Health benefits account for a significant portion of the budget’s expenses, and proved to be a contentious focal point during salary negotiations had between faculty and administrators last spring. In the end, it is “really about balancing competing interests,” according to Hirst.

Her sober approach to discussion, which “makes the faculty nervous,” is present too in the philosophical model she seeks to apply to several aspects of the budget: the model of competing interests. In this construction, academic as well as non-academic programs would compete over the finite amount of resources the university provides.

“People should be–if it’s working right–should be banging on my door everyday. ‘I need money for this.
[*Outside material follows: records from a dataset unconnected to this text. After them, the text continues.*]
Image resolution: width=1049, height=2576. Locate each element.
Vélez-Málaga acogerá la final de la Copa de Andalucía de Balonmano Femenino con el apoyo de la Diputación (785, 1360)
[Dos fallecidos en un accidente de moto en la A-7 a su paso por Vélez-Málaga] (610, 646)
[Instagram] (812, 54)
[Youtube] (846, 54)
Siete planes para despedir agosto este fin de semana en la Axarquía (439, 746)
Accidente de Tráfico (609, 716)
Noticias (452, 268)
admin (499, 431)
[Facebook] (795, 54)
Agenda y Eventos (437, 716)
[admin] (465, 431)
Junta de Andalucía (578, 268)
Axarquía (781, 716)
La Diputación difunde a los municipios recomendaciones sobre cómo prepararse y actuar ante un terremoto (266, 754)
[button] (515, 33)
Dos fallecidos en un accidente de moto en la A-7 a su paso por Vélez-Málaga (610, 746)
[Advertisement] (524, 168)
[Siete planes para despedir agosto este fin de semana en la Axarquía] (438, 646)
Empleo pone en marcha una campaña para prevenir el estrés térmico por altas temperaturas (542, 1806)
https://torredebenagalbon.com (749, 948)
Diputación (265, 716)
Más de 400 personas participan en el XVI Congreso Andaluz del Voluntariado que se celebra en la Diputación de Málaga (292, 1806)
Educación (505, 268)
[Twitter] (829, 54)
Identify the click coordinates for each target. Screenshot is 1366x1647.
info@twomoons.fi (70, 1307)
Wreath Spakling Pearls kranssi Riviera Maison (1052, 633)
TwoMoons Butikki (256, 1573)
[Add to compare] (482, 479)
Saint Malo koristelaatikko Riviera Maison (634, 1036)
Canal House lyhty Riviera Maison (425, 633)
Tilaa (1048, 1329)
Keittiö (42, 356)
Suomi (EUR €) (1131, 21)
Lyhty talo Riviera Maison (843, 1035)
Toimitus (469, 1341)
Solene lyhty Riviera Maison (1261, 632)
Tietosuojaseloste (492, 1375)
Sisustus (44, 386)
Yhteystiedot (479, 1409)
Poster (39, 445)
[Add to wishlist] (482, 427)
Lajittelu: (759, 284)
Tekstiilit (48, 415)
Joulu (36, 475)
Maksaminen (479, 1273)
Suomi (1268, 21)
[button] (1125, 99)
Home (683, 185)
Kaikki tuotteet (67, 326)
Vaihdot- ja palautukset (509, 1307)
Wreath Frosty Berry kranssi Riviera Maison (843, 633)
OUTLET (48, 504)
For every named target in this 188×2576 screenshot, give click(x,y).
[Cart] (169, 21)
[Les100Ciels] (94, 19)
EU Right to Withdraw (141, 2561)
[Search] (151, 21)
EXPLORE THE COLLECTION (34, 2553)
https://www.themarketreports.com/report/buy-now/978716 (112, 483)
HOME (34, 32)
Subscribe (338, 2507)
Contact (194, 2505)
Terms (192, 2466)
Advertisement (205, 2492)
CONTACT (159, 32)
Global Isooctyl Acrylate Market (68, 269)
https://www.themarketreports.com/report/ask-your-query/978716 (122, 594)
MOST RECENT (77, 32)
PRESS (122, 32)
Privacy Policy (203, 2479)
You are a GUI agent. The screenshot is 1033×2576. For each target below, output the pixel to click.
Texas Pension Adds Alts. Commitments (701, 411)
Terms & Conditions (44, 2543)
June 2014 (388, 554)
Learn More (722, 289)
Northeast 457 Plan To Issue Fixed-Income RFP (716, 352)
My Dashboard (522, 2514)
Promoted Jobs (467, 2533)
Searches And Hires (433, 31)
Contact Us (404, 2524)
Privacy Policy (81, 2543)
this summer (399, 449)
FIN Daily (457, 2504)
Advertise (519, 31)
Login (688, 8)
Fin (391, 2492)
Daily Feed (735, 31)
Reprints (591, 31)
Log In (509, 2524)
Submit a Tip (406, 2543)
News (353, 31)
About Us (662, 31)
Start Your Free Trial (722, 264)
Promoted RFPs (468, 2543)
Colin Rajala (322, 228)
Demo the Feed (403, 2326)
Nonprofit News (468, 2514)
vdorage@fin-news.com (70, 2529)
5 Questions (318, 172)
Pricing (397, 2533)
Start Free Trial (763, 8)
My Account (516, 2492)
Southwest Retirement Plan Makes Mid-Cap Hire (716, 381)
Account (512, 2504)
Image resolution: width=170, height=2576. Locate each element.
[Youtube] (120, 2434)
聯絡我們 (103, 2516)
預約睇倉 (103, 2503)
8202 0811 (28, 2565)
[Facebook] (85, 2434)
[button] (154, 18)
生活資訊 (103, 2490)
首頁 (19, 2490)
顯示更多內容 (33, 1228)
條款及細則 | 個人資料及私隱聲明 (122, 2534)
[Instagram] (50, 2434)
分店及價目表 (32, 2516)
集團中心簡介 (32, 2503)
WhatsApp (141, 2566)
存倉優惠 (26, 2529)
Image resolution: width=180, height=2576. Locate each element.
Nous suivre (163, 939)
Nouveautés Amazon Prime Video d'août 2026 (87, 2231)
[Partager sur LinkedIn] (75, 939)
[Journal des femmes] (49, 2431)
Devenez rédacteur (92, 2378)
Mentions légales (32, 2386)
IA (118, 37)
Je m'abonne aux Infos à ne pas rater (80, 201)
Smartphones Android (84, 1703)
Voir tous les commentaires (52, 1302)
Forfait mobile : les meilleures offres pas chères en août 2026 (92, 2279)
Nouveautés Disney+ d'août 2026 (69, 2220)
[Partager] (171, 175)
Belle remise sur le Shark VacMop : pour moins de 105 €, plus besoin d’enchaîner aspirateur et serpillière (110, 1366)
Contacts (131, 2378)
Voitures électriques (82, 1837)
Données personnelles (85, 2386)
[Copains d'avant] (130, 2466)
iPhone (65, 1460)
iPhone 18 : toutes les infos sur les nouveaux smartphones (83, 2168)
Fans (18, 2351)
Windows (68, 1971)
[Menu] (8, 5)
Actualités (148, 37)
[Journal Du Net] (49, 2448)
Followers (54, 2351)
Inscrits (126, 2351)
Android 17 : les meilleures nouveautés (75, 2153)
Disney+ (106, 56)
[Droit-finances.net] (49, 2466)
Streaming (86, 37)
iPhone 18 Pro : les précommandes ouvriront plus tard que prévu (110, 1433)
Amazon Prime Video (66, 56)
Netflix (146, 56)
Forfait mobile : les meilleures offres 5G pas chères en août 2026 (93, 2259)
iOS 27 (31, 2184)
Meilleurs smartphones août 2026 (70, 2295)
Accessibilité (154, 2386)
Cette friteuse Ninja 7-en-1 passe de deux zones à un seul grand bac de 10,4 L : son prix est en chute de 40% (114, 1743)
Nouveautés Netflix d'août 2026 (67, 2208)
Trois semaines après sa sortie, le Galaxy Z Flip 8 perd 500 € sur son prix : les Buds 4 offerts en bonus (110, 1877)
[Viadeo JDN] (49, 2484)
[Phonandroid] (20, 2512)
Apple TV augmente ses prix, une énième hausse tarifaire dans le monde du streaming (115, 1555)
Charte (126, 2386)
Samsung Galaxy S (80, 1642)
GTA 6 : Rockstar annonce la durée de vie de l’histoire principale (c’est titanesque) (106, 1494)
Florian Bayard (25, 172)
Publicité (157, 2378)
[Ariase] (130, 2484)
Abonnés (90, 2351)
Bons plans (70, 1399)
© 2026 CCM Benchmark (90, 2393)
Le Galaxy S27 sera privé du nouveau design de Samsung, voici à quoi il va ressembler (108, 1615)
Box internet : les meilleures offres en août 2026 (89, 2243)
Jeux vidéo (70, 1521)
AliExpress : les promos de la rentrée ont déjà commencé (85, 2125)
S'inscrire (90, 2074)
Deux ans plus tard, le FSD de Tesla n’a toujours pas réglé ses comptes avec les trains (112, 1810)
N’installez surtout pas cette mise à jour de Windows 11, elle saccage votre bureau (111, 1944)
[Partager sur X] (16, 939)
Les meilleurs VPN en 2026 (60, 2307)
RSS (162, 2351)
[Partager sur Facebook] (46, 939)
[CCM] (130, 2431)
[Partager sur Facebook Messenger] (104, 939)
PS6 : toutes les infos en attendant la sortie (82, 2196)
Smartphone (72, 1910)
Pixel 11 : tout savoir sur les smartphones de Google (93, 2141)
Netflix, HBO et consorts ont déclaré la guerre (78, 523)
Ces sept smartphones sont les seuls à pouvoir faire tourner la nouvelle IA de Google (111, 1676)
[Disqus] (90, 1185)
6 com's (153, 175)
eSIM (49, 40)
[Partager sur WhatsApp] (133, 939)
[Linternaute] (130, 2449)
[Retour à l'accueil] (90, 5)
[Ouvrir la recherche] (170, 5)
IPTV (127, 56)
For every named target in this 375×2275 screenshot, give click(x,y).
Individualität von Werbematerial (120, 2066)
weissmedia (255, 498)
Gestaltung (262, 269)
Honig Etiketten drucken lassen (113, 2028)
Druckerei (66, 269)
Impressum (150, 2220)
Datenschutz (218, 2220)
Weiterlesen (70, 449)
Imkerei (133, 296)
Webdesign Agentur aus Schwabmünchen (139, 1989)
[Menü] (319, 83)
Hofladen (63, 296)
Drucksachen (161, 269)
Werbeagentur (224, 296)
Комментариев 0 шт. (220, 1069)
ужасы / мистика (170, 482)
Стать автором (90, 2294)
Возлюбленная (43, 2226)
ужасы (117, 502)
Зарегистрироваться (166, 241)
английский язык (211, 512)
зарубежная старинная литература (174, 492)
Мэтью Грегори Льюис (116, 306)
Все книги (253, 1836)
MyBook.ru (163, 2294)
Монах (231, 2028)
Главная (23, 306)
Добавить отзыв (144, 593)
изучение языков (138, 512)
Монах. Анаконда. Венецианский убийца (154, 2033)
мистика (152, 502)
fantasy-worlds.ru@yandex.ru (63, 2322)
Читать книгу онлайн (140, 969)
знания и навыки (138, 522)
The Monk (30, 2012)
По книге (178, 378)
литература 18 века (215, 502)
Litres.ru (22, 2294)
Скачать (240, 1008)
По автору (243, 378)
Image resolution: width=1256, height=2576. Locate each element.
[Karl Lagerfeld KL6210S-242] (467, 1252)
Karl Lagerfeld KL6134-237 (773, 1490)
I need money for this,’” Hirst said. Then she decides: “Do we want Fordham to be known for that? Will that make us famous?” In this framework of collegiate Darwinism, a department’s existence begins and ends with those questions.

Such a model tracks with the incentive that drives the university to admit students with high standardized test scores. Every little decision contributes to the reputation of the school. Programs that can generate the repute will swell with financial support. Those that can’t will fall by the wayside.

Hirst suggested that members of The Observer probably knew the feeling of budgetary competition. Administrators too. Hirst noted that last year, the university made millions of dollars in cuts to sections of the administration.

By “maximizing the effectiveness and productivity of all aspects of our workforce,” Hirst said, Fordham can weather the storm of financial instability plaguing universities and colleges across the country.

The Strategy of Shoring Up Savings

As it now stands, the university barely scrapes by with the revenue it collects. By the end of the 2018 fiscal year, Fordham expects to have spent all but $300,000 of its budget. These relatively small remains can do little to stave off disaster, according to Hirst.

“You don’t make enrollment targets, and so your budget’s out of balance. You have to adjust for that. You have a boiler plant blow in a building. You have to adjust for that. You have further impacts on people’s available resources, that we have to spend more on financial aid potentially if we have it. We have to adjust for that,” she said.

Adjustments, however, become increasingly difficult the less on-hand capital an institution has. Fordham’s apparent vulnerability was reflected in negative review conducted by Standard & Poor’s Financial Services LLC.

The lack of a contingency fund is “a measure of fiscal health,” according to Hirst, and poor health at that. If Fordham was operating at perfect financial stability, it would be “squirreling away” $17 million or more than 56 times the amount it currently does. Where that money would come from is unclear as of now, but nevertheless, this “belt-tightening” is nothing but prudent fiscal strategy, Hirst said.

Strategy is ultimately all Hirst can offer. In April, she will deliver a final assessment for the Board of Trustees to vote on the budget for the 2019 fiscal year. Any number of these issues could take precedence in her analysis, though it is also possible that each aspect dominates a different corner of the financial platform Hirst must balance. And while it is surely not a glamourous undertaking–to see every part of the university in its value and cost and risk and potential–it is surely a necessary one.